C.P. – É uma questão muito complexa e que tem originado grandes debates. No fim de contas desde Hegel que se pensa o problema da morte da arte, apesar de se ter tornado verdadeiramente problemático no século XX. Os sintomas são claros e estão identificados: tens milhões de objectos a circular (artísticos ou não, as categorias esbateram-se) e tens uma história da cultura visual “a rebentar pelas costuras”. Alguns vêm à visibilidade, outros não. As condições dessa aparição levar-nos-iam a outros territórios. Mas voltando à tua questão, se a arte corresponde à forma poética de fazer e ver mundos, o problema da sua função terá de ser recomposto ora a partir da ideia de obra de arte total, visível à totalidade do mundo (e sabemos como esta estetização foi muito perigosa no século XX) ora resignarmo-nos à ideia que tudo é possível, que todos, mesmo todos, produzimos arte, alguns objectos aparecem e outros não.

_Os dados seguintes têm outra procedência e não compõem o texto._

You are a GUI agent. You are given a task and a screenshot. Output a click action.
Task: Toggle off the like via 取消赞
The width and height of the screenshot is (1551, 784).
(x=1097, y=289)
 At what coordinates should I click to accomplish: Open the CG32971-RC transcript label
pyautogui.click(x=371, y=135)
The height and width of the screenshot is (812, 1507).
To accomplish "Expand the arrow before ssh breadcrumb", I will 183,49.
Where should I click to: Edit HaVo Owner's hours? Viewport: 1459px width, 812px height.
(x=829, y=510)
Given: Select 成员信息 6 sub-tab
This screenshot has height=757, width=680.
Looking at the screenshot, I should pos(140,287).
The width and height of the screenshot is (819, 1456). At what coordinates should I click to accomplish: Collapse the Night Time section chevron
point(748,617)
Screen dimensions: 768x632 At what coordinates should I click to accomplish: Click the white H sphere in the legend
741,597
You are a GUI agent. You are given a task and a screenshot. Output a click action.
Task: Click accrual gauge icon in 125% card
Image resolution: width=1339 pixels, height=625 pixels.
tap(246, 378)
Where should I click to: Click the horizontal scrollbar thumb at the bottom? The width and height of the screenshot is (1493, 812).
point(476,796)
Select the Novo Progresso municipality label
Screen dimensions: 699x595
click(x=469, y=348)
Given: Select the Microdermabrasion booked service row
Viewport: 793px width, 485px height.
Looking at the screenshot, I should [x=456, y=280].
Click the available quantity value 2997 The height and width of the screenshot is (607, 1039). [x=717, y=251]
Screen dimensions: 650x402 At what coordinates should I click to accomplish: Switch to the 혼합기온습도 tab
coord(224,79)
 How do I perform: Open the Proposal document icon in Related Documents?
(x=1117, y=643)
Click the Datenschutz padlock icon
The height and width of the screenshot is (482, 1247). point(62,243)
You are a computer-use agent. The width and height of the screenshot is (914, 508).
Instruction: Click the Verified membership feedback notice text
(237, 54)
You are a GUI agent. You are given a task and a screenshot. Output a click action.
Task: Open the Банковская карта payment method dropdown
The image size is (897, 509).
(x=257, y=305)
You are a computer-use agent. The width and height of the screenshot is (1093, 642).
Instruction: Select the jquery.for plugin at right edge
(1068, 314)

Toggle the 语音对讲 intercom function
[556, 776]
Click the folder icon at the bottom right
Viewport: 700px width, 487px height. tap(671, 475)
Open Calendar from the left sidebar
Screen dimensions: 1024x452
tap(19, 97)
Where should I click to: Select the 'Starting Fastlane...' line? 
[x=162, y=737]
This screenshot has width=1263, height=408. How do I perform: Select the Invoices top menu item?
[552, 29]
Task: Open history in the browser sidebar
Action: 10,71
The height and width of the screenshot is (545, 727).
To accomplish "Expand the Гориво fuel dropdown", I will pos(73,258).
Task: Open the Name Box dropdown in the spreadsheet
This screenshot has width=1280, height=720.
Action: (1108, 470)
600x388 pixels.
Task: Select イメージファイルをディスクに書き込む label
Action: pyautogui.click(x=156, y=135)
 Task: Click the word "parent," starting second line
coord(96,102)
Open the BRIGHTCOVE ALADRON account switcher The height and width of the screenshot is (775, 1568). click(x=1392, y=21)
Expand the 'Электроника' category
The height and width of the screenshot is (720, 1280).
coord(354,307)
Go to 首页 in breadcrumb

É um vaticínio duro para um artista, mas é a mais pura verdade. Já o aceitei e não me preocupa mais. O que me interessa é sentir enquanto espectadora, simultaneamente dos meus desenhos e de todos os outros objectos artísticos, como existem desde os primórdios da humanidade objectos capazes de criar uma espécie de universo paralelo, como um espelho da Alice de Lewis Carroll. Aí há qualquer coisa de inexplicável... eu não consigo definir, mas que me parece ser ainda algo verdadeiramente mágico.